The cause of the diminution of the population is infectious and
contagious disease, the result of contact with an advanced civilization.
Epidemics, all imported, of pneumonia (I868), syphilis (I876), measles
(I877), and influenza (I892), together with exposure to the sun and
wind in cleared spaces, the excessive use of tobacco (but not of
intoxicants), and overclothing, have been the chief means. Disease,
introduced by the carelessness or callousness of individuals in the first
instance, and spread broadcast among the savages by their own ignorance
in the next place, has worn down the actual numbers of the tribes,
and has apparently rendered the union of the sexes infructuous in
many cases.
The Nicobarese population is stationary. In the Census of I901 the
Shom Pen tribe and foreign traders were included, but not in that
of I883. Excluding the extra figures, the population rose only from
5,942 in i883 to 5,962 in I901. This result supports the abstract
argument that savage and semi-civilized populations quickly reach the
limit of increase, that limit depending on the method of gaining their
livelihood in the area they occupy. As long as such people adhere to
their habits of life, the population remains stationary after a short period
of occupation of a new territory. When the territory occupied consists
of islands, the population is especially limited by habits as to food
production and by the area of productive occupation.
The Andamanese are a standing puzzle to ethnologists. The various
tribes form one race of Negritos, speaking varieties of a single funda-
mental language.

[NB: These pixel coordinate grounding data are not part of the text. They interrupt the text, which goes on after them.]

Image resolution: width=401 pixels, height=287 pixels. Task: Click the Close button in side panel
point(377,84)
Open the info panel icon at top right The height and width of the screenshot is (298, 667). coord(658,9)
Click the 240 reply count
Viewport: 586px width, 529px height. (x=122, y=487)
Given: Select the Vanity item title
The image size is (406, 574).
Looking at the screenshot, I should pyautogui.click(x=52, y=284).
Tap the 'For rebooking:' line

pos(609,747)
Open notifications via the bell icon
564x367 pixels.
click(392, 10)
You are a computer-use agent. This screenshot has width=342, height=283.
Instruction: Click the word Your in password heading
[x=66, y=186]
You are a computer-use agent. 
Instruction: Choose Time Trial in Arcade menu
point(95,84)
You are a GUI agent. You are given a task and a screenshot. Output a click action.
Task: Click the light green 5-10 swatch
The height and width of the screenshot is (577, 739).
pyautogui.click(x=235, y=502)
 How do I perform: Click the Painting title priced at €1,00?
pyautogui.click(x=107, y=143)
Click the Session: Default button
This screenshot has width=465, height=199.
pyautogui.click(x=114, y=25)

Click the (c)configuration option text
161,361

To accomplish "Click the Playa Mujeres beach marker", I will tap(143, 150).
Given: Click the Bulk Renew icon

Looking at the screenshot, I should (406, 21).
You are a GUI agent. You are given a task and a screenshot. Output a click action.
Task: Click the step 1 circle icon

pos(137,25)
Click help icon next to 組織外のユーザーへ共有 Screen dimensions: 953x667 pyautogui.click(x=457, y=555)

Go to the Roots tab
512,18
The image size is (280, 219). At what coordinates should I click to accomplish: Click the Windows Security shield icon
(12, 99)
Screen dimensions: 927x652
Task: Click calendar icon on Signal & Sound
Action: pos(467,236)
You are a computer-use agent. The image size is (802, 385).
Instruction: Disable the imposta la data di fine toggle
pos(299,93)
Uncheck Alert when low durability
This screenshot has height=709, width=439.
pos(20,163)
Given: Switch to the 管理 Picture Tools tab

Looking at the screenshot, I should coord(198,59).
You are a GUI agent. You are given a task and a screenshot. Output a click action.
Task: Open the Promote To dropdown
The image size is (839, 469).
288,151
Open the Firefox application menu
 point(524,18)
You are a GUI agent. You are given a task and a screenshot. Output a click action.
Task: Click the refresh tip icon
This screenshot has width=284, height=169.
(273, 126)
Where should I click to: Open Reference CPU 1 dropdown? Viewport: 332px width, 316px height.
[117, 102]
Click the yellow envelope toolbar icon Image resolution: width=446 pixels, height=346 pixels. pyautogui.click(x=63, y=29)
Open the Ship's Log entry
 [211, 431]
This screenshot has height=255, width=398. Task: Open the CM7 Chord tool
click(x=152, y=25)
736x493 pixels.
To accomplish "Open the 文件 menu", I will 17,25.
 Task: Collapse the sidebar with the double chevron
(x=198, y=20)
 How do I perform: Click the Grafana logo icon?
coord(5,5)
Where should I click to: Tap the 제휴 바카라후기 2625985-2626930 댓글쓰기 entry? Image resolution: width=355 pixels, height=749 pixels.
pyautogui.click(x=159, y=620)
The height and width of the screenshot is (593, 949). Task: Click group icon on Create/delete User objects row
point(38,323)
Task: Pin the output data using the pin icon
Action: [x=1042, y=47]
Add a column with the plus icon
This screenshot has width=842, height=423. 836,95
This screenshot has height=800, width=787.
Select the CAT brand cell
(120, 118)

The safest thing to say about them is that they are
probably relics of a race now represented by themselves, the Semangs
of the Malay Peninsula, and the Aetas of the Philippines, which in very
ancient times occupied the south-eastern portion of the Asiatic continent
and its outlying islands, before the irruptions of the oldest of the peoples
whose existence or traces can now be found there. In this view the
Andamanese are of extreme ethnological interest, as probably preserving,
in their persons and customs, owing to an indefinite period of complete
isolation, the last pure remnant of the oldest race of man in existence.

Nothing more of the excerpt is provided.